Personal information
- Nationality: Swiss
- Born: 19 May 1991 (age 35)

Sport
- Country: Switzerland
- Sport: Canoe slalom
- Event: K1, Kayak cross
- Club: Canoë Club Genève

Medal record
Men's canoe slalom
Representing Switzerland
World Championships
| Silver medal – second place | 2026 Oklahoma City | K1 team |
| Bronze medal – third place | 2023 London | Kayak cross |
European Games
| Silver medal – second place | 2023 Kraków | K1 |
European Championships
| Bronze medal – third place | 2020 Prague | K1 team |
| Bronze medal – third place | 2024 Tacen | Kayak cross individual |

= Martin Dougoud =

Swiss kayaker (born 1991)

Martin Dougoud (born 19 May 1991) is a Swiss slalom canoeist who has competed at the international level since 2008. He is from Geneva, Switzerland but lives and trains in Pau, France. Martin competes in the K1 and kayak cross disciplines.

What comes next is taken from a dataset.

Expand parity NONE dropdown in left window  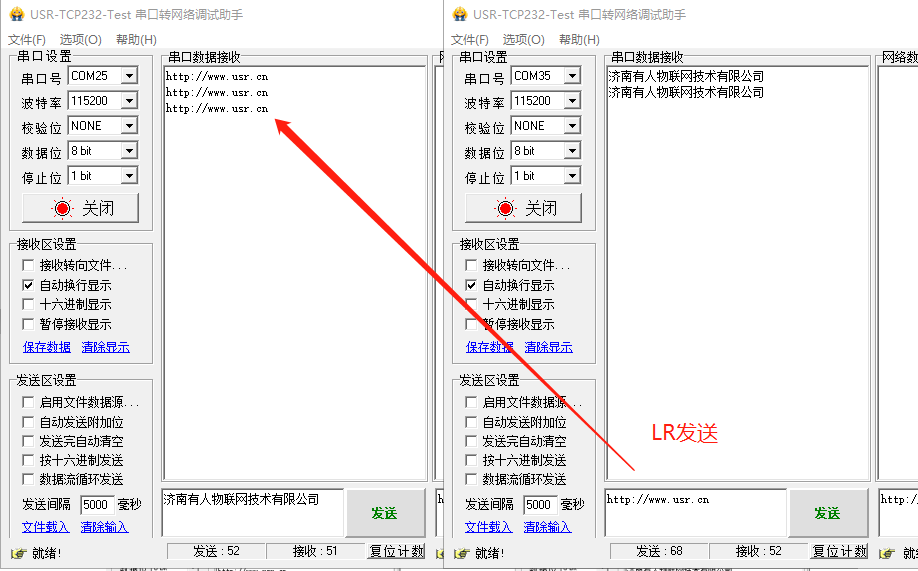pos(128,126)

He won two medals at the ICF Canoe Slalom World Championships with a silver (K1 team: 2026) and a bronze (kayak cross: 2023).

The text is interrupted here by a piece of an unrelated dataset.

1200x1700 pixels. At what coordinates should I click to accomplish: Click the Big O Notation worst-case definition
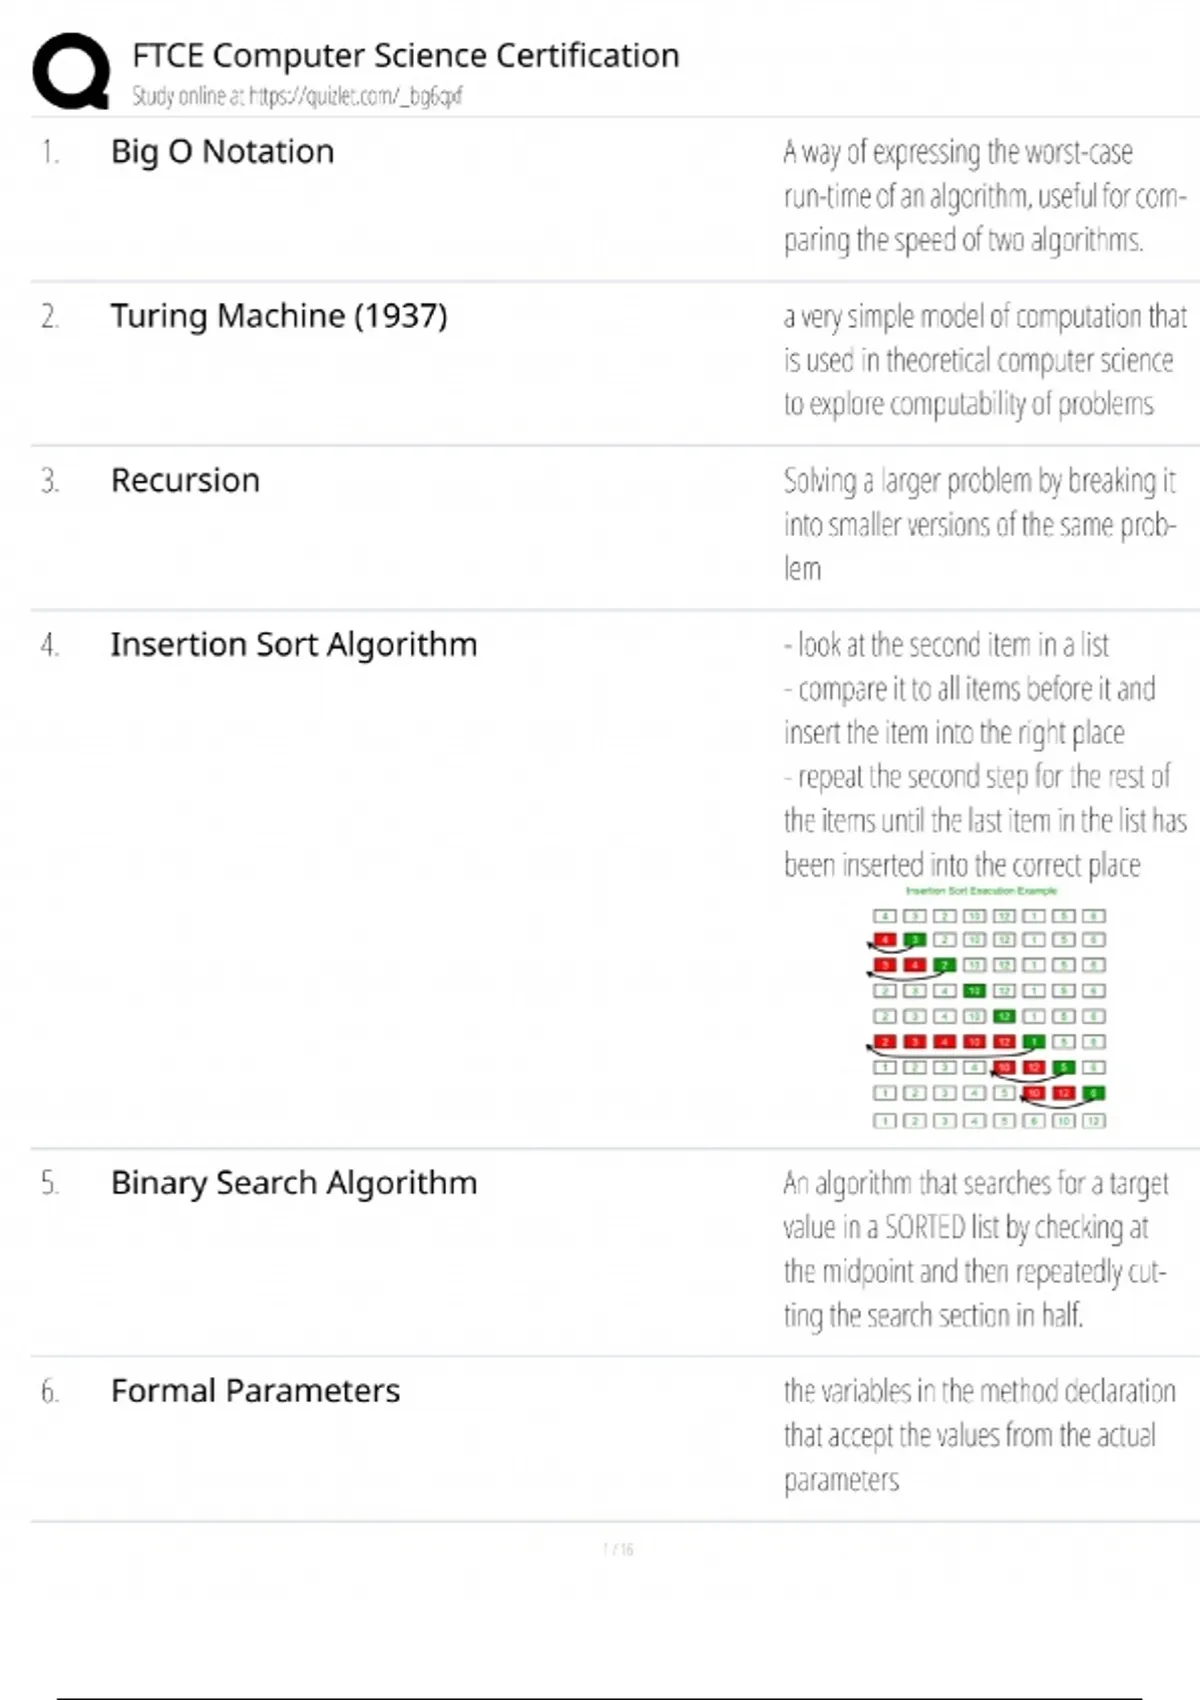(983, 196)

He also won three medals (1 silver and 2 bronzes) at the European Championships, including a silver medal in the K1 event at the 2023 European Games in Kraków.

Dougoud finished 19th at the 2019 ICF Canoe Slalom World Championships securing a quota place for Switzerland in the K1 event at the delayed 2020 Summer Olympics in Tokyo. The Swiss Olympic Selection Committee approved his nomination for the position on 11 November 2019. He finished 13th in the K1 event after being eliminated in the semifinal. He also competed at the 2024 Summer Olympics in Paris, finishing 4th in the K1 event and 5th in kayak cross.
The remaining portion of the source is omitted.